Copa do Mundo no México gera críticas por exclusão e altos custos
A realização do torneio no México enfrenta resistência local devido aos preços proibitivos, restrições comerciais e sensação de exclusão social.
Pontos principais
- Torcedores apontam que os preços dos ingressos tornaram o evento inacessível para a média da população mexicana.
- Regras rígidas da FIFA sobre licenciamento e uso de marca prejudicam pequenos comerciantes locais.
- Apenas 13 dos 104 jogos da Copa serão realizados no México, gerando descontentamento sobre a representatividade do país.

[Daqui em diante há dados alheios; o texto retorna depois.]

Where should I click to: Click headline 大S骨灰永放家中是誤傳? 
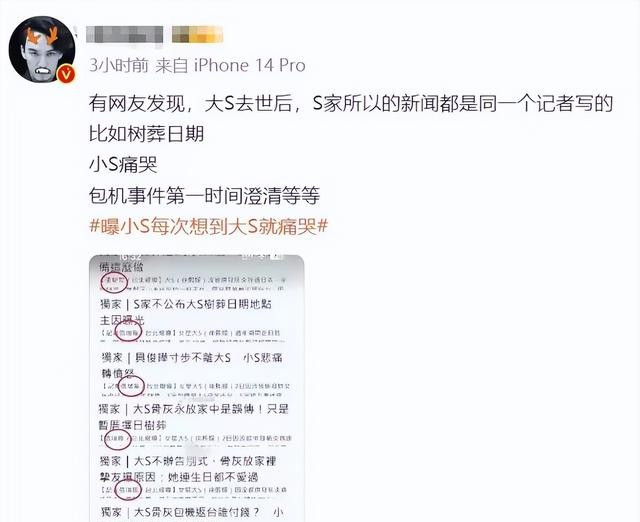(193, 417)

- Medidas de embelezamento urbano nas cidades-sede são criticadas por ocultar bairros pobres em vez de investir em infraestrutura real.

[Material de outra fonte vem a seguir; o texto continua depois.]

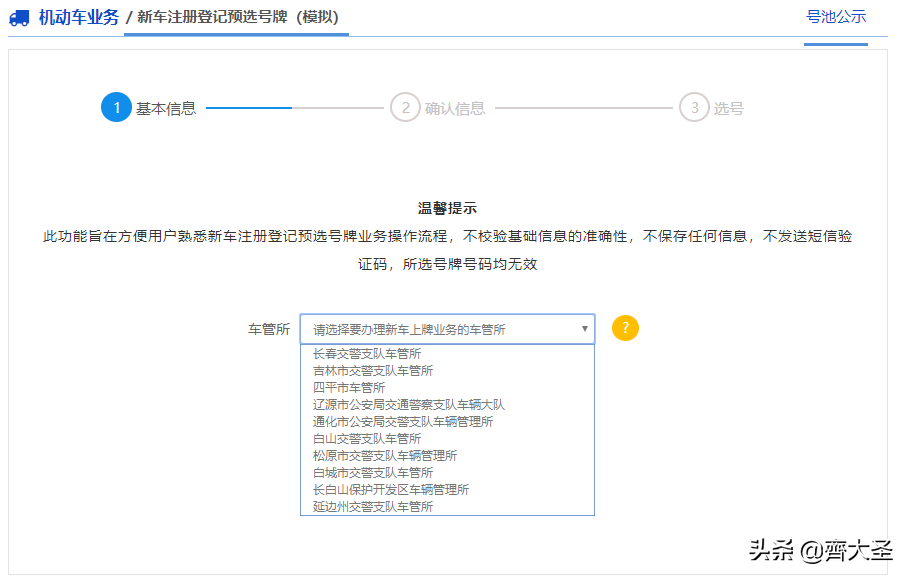Click the dropdown arrow on the 车管所 selector
Screen dimensions: 910x579
pyautogui.click(x=583, y=328)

O retorno da Copa do Mundo ao México após 40 anos tem sido marcado por um forte sentimento de exclusão entre os moradores locais. Embora o país seja uma das sedes do torneio, a população enfrenta barreiras significativas, como o custo elevado dos ingressos e a restrição de transmissões em estabelecimentos populares, que agora dependem de canais pagos. Além disso, a imposição de regras rígidas de licenciamento pela FIFA limita a atuação de pequenos comerciantes, que não conseguem aproveitar o fluxo turístico do evento. A percepção de que o México foi relegado a um papel secundário, com apenas 13 das 104 partidas, somada às críticas sobre o uso de recursos para esconder a pobreza urbana, reforça o descontentamento social diante de um evento que, para muitos, ignora a realidade e a tradição futebolística do país.